→ TASK ITEM: Keep every word of the entries and print them exactly; the pictures stay out.

PROVIDED RECORDS: Begin

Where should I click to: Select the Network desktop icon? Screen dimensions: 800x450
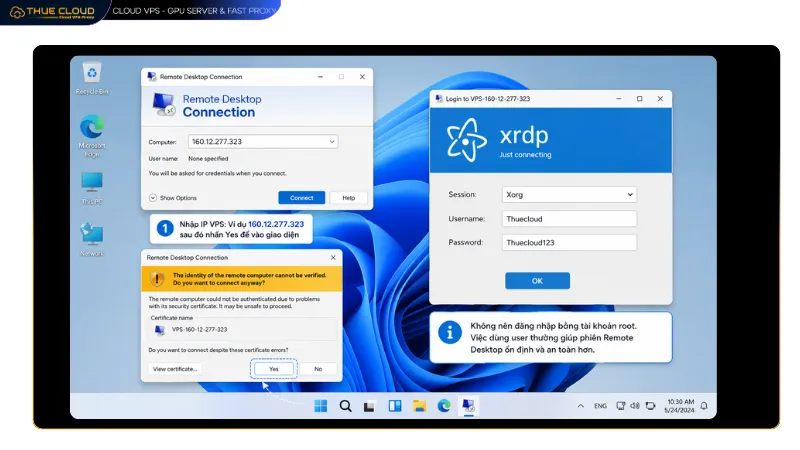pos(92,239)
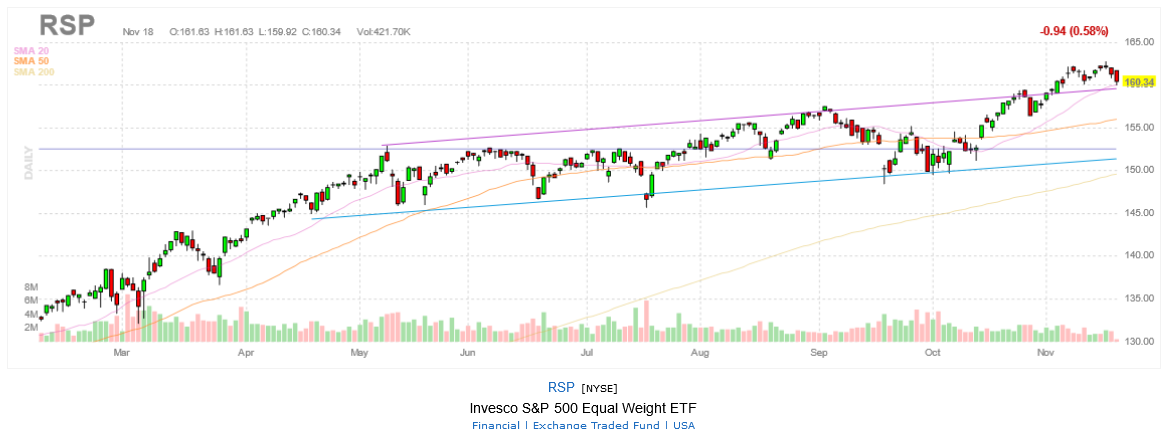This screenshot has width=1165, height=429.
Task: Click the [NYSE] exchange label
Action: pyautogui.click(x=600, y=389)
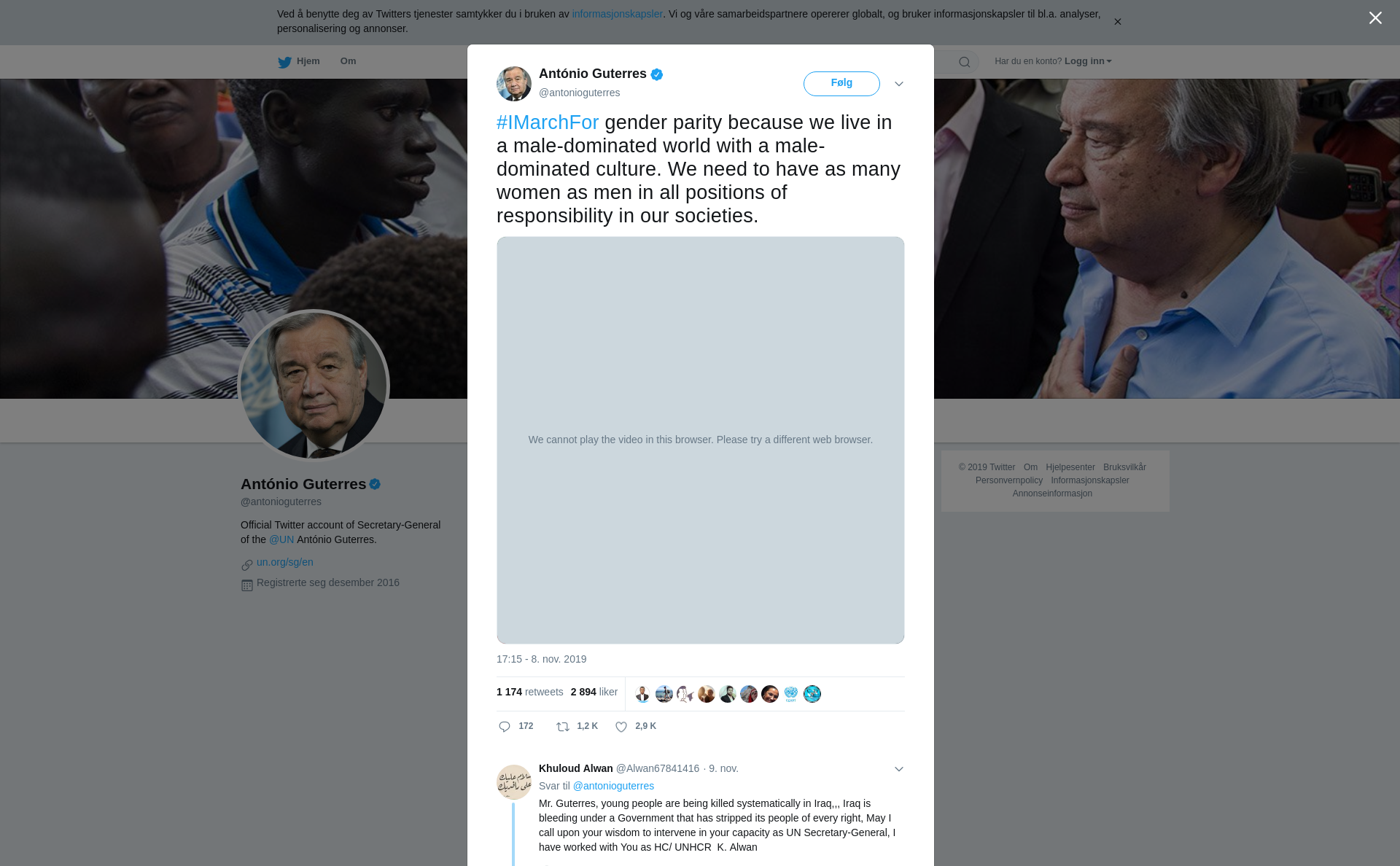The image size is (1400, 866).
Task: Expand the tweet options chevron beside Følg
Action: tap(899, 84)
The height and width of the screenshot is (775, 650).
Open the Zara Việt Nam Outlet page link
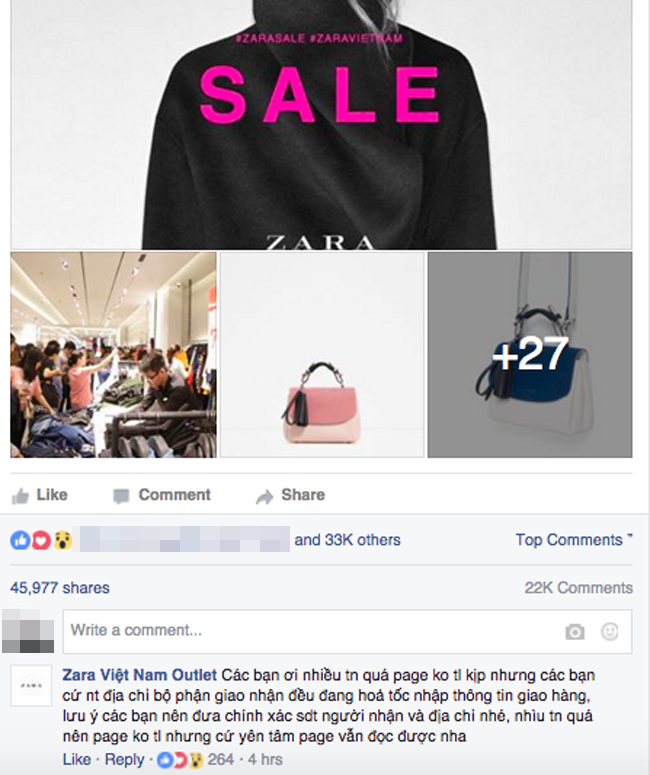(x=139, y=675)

PROVIDED RECORDS: End

→ ANSWER SECTION:
Where should I click to: Select the Network desktop icon? Screen dimensions: 800x450
pos(92,239)
This screenshot has width=1165, height=429.
Task: Click the [NYSE] exchange label
Action: pyautogui.click(x=600, y=389)
The image size is (1400, 866).
Task: Expand the tweet options chevron beside Følg
Action: tap(899, 84)
The height and width of the screenshot is (775, 650).
Open the Zara Việt Nam Outlet page link
(x=139, y=675)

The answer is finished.